#### Document excerpt
Inflammation is always concomitant with MASH and the later stages of liver diseases. To this end, we screened for cytokines to investigate whether our MASLD model could trigger inflammation. For both Interleukin-6 (IL-6) and IL-8, almost no secretion was detected for HLC or sHLC. However, when the conditioned media were applied to HDF, both IL-6 and IL-8 revealed a significant increase when the HDF was stimulated by the PA-induced MASLD model (Fig. 5e, f). Together, these results show that biochemical cues derived from our iPSC-derived MASLD model can elicit inflammation and fibrosis in HDF, further propelling our system as a robust model to study various stages of steatotic liver disease.
Conditioned media from the MASLD model induce myofibroblastic responses in human dermal fibroblasts. (a) Schematics depicting the application of conditioned media from the MASLD model to HDF. (b) qRT-PCR results of select myofibroblast markers comparing the HDF activation induced by healthy HLC or the MASLD model. HD-Ctrl, HD-OA, and HD-PA represent the HDF receiving conditioned media from 2D monolayer healthy HLC, OA-induced sHLC, and PA-induced sHLC, respectively. Representative results of 3 biological replicates of differentiation, and each data point entails one technical replicate of the reaction. The p-values for HD-Ctrl vs. HD-OA, HD-Ctrl vs. HD-PA, and HD-OA vs. HD-PA are as follows: 0.6549, 0.0056, 0.0024 for ACTA2; 0.3446, 0.0627, 0.417 for COL1A1; 0.9492, 0.0017, 0.0013 for LAMC1. (c) Immunofluorescence images of HDF activated by MASLD model (HD-OA and HD-PA) or control (HCM) and their quantification (d). Representative results of 3 biological replicates of differentiation, where n = 12 images per condition. The p-value is < 0.0001 for Control compared with other groups, 0.9254 for HD-Ctrl vs. HD-OA, 0.3988 for HD-Ctrl vs. HD-PA, and 0.7685 for HD-OA vs. HD-PA. The p-values of the Shapiro-Wilk test are 0.9104, 0.3658, 0.2885, and 0.7334 for Control, HD-Ctrl, HD-OA, and HD-PA, respectively. Cytokine ELISA results comparing the secretion of IL-6 (e) or IL-8 (f) from conditioned media (HCM), and HDF activated by 2D (HD) or 3D (HA) MASLD models. Representative results of 3 biological replicates of differentiation, and each data point entails one technical replicate of the reaction. For IL-6, the p-values for Ctrl vs. OA, Ctrl vs. PA, and OA vs. PA are as follows: 0.9302, 0.0002, 0.0001 for HCM; 0.0005, < 0.0001, < 0.0001 for HD; < 0.0001, < 0.0001, < 0.0001 for HA. For IL-6, the p-values for Ctrl vs. OA, Ctrl vs. PA, and OA vs. PA are as follows: 0.1294, 0.8382, 0.2934 for HCM; < 0.0001, < 0.0001, < 0.0001 for HD; 0.0048, < 0.0001, < 0.0001 for HA.
########
» **Required actions**
A. Retype the part of the MASLD model excerpt starting at "Inflammation is always" and ending at "steatotic liver disease.".
B. In the MASLD model excerpt, name each myofibroblast marker that has p-values reported for the qRT-PCR comparisons.
#### Information given
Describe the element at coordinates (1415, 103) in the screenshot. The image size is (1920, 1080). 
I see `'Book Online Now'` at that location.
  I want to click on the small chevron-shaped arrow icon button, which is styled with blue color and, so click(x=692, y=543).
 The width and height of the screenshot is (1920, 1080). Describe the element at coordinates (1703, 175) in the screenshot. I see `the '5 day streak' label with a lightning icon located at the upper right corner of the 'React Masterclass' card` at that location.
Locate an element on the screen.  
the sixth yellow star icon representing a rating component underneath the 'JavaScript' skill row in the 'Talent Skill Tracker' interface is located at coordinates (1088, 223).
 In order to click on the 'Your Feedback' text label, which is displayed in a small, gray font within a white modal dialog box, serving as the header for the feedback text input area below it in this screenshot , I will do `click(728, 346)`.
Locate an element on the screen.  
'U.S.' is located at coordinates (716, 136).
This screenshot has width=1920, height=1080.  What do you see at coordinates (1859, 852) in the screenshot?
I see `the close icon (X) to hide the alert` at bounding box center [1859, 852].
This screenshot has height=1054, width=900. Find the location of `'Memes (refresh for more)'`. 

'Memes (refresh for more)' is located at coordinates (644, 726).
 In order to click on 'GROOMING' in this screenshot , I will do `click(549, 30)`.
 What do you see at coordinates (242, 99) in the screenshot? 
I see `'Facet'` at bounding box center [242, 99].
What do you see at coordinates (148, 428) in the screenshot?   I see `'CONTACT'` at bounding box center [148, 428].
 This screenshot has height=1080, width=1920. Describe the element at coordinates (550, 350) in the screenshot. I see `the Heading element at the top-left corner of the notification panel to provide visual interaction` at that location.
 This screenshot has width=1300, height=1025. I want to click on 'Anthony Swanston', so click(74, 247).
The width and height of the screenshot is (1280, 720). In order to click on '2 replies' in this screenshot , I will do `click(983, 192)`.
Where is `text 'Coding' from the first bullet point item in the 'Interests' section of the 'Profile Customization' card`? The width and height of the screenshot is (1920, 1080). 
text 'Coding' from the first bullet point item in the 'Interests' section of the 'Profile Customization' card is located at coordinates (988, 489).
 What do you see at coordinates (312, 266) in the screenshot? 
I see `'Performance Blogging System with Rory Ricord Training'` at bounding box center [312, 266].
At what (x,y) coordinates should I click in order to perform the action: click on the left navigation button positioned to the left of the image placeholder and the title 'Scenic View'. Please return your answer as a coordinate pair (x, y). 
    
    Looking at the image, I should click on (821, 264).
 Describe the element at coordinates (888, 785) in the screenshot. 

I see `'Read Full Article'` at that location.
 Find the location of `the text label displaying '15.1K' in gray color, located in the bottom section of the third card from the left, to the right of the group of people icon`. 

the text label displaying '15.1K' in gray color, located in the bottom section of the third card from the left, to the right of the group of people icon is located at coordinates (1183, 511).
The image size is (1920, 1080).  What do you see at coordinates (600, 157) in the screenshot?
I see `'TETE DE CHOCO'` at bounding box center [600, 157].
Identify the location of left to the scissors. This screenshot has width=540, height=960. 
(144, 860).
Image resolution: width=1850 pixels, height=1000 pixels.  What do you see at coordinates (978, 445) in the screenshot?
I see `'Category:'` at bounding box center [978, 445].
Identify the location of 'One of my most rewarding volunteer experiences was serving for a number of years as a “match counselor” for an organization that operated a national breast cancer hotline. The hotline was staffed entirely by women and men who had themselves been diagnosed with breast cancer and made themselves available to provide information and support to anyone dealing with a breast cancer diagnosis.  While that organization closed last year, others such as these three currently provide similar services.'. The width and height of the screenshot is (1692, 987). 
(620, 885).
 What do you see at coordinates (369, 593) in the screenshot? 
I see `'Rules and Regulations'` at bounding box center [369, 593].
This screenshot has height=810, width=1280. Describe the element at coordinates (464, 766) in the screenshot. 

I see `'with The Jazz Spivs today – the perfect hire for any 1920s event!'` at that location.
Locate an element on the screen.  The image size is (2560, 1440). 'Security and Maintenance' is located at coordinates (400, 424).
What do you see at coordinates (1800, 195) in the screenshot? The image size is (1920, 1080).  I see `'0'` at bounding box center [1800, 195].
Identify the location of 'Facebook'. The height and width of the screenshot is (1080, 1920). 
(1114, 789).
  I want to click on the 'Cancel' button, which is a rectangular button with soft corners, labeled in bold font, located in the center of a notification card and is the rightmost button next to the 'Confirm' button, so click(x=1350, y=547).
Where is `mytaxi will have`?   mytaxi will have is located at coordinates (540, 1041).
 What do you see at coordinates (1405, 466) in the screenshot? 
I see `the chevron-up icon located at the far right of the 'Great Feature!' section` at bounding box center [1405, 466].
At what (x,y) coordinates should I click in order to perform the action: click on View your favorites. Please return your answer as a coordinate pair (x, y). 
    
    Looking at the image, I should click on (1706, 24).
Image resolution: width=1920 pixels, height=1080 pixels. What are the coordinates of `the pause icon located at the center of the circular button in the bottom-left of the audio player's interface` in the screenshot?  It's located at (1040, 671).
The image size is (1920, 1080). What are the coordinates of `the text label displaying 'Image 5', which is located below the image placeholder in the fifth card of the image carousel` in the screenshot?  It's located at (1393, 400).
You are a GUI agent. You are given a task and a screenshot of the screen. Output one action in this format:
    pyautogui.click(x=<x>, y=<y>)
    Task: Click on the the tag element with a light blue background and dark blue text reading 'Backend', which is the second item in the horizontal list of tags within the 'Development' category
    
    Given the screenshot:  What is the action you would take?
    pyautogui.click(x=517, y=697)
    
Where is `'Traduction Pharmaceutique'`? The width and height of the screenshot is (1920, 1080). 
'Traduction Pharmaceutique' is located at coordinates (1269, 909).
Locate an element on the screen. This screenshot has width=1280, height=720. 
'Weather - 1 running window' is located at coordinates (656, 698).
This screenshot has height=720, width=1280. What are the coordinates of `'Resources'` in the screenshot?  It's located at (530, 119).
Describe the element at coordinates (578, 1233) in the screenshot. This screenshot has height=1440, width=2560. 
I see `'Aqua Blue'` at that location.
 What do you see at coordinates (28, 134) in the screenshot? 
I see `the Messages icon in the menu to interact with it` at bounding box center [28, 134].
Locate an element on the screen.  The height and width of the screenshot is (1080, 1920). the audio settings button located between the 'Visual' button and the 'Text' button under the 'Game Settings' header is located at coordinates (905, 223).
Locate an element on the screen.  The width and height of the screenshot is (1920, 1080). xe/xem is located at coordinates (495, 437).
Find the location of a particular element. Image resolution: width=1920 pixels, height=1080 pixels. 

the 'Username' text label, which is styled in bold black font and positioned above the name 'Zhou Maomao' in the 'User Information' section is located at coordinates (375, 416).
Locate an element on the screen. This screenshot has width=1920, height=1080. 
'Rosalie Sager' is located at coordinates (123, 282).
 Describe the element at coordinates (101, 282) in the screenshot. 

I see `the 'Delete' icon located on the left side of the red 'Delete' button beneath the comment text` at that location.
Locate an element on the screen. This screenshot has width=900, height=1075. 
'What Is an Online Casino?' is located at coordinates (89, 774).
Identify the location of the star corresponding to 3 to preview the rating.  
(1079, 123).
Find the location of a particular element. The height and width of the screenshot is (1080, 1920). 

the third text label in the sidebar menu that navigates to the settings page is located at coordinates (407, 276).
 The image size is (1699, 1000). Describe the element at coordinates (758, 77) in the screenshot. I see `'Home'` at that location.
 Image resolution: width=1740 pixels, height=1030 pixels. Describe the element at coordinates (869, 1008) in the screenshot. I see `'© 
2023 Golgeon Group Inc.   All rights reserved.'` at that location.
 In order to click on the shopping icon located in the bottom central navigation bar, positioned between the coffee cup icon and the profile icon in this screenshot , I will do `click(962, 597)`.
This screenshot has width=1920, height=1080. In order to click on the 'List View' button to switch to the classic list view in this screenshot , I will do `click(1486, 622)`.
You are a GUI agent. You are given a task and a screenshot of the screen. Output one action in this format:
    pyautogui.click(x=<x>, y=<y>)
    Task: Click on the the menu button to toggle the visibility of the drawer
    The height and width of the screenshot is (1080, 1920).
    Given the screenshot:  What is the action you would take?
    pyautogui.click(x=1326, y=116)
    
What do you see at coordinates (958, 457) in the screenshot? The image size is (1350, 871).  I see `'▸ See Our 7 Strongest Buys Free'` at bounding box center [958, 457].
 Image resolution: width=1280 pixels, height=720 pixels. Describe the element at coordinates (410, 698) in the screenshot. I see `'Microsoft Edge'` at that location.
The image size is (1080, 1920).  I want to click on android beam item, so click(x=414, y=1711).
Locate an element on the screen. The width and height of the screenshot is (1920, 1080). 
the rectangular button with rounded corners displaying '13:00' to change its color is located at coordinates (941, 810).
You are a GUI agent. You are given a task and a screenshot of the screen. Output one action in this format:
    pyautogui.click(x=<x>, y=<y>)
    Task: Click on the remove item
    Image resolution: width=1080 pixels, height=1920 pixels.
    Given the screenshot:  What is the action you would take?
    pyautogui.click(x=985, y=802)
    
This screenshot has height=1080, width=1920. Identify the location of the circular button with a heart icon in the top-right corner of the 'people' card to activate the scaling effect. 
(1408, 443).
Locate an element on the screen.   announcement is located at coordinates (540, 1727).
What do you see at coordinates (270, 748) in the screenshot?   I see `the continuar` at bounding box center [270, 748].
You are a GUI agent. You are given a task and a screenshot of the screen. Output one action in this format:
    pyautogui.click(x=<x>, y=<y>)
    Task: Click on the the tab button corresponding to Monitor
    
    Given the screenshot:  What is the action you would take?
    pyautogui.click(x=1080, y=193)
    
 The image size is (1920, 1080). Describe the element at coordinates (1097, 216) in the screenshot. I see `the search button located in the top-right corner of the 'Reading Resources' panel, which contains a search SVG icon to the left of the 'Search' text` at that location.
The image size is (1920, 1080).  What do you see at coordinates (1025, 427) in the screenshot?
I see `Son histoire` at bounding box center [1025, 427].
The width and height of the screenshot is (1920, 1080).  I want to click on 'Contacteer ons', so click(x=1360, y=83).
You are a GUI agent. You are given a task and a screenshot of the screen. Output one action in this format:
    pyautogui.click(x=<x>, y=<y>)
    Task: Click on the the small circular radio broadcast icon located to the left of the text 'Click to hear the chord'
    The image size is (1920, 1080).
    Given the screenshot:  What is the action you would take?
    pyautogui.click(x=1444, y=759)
########
» **Solutions below**
A.
Inflammation is always concomitant with MASH and the later stages of liver diseases. To this end, we screened for cytokines to investigate whether our MASLD model could trigger inflammation. For both Interleukin-6 (IL-6) and IL-8, almost no secretion was detected for HLC or sHLC. However, when the conditioned media were applied to HDF, both IL-6 and IL-8 revealed a significant increase when the HDF was stimulated by the PA-induced MASLD model (Fig. 5e, f). Together, these results show that biochemical cues derived from our iPSC-derived MASLD model can elicit inflammation and fibrosis in HDF, further propelling our system as a robust model to study various stages of steatotic liver disease.

B. ACTA2, COL1A1, LAMC1